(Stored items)
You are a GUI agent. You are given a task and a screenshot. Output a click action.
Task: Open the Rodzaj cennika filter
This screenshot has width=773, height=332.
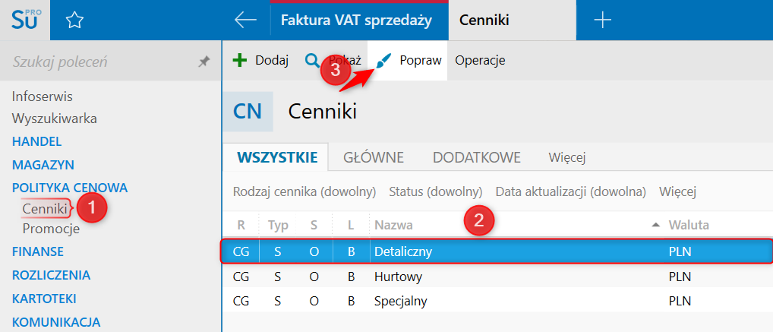tap(305, 191)
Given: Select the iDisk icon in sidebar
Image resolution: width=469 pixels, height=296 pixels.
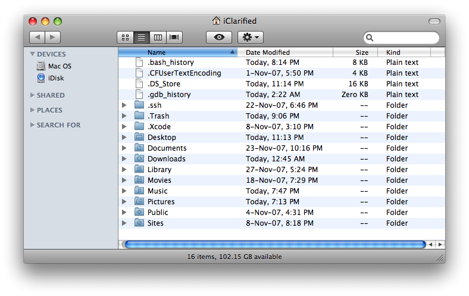Looking at the screenshot, I should [x=40, y=77].
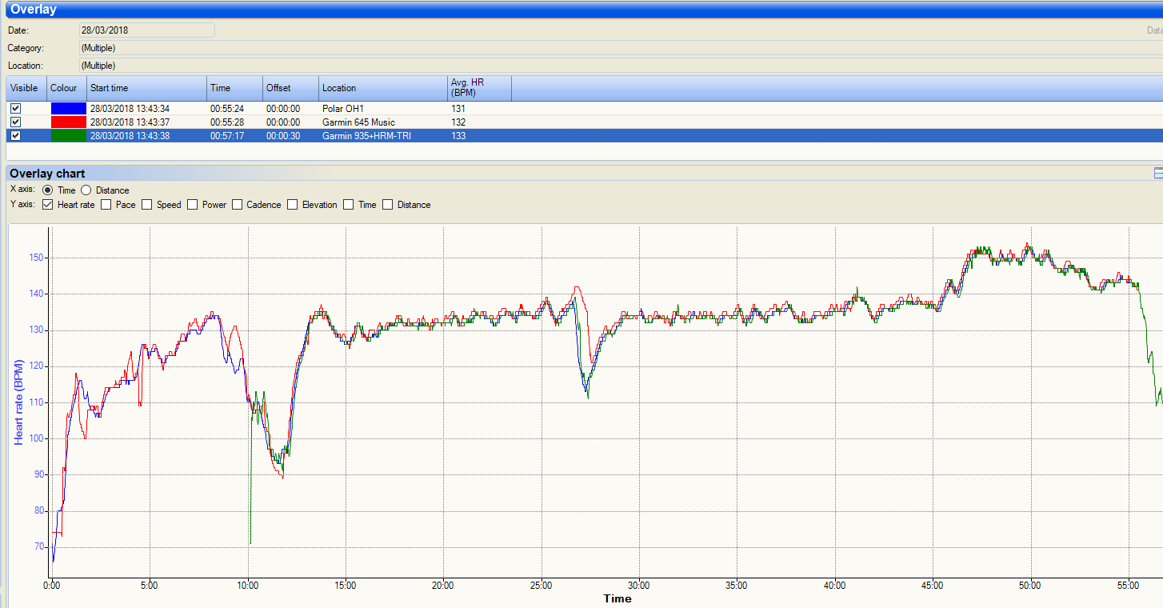This screenshot has width=1163, height=608.
Task: Uncheck visibility for the Polar OH1 row
Action: click(15, 108)
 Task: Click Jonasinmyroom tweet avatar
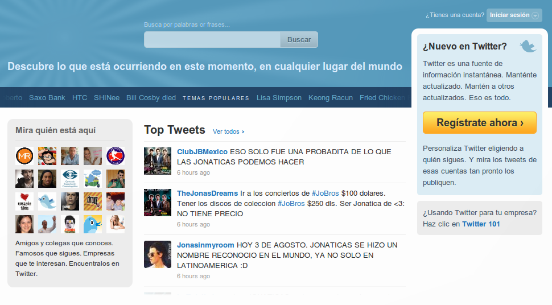click(x=158, y=254)
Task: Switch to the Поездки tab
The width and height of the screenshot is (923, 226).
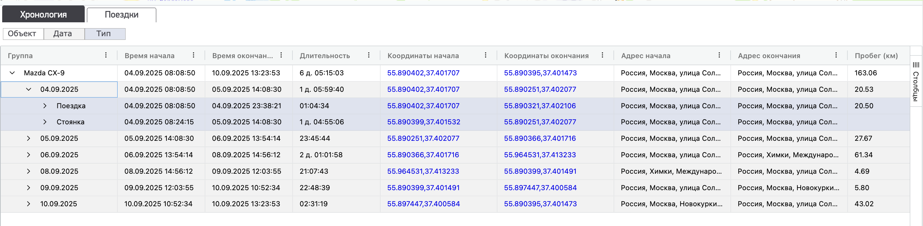Action: click(x=122, y=15)
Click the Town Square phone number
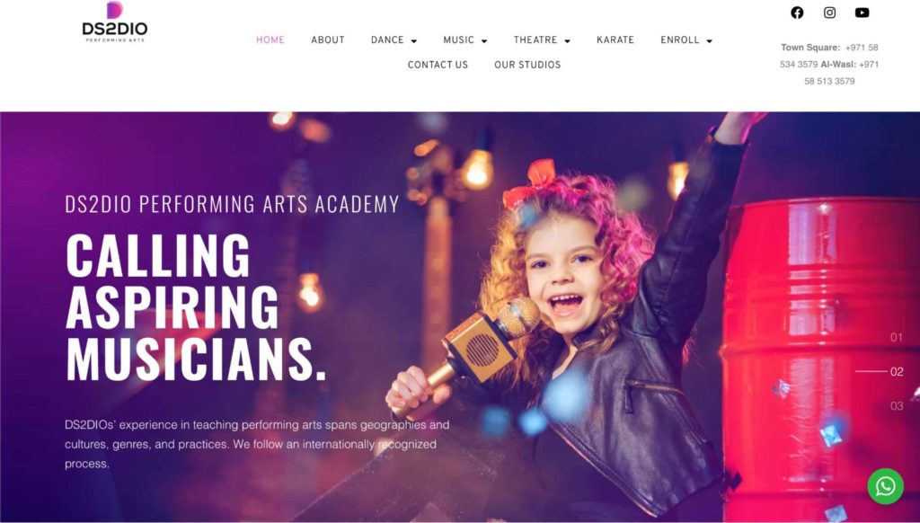 (x=829, y=56)
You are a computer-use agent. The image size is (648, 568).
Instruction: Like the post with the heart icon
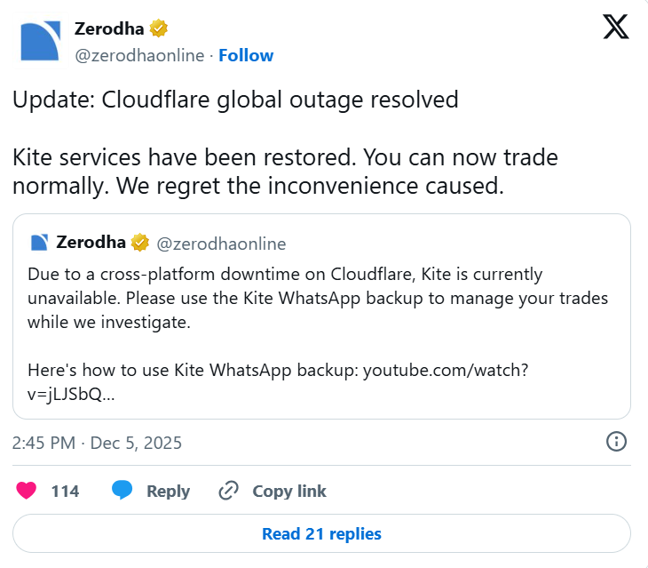click(x=27, y=491)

- WORK INSTRUCTION: Would you transcribe all of the entries above exactly, minus the images?

- SOLUTION TO THIS PROBLEM:
You are a GUI agent. You are given a task and a screenshot. Output a click action.
Task: Open the Rodzaj cennika filter
This screenshot has width=773, height=332.
tap(305, 191)
Given: Select the iDisk icon in sidebar
Image resolution: width=469 pixels, height=296 pixels.
Looking at the screenshot, I should [x=40, y=77].
This screenshot has width=1163, height=608.
Task: Uncheck visibility for the Polar OH1 row
Action: click(15, 108)
 Task: Click Jonasinmyroom tweet avatar
click(x=158, y=254)
Task: Switch to the Поездки tab
The width and height of the screenshot is (923, 226).
Action: click(x=122, y=15)
Click the Town Square phone number
 (x=829, y=56)
You are a computer-use agent. The image size is (648, 568).
Instruction: Like the post with the heart icon
click(x=27, y=491)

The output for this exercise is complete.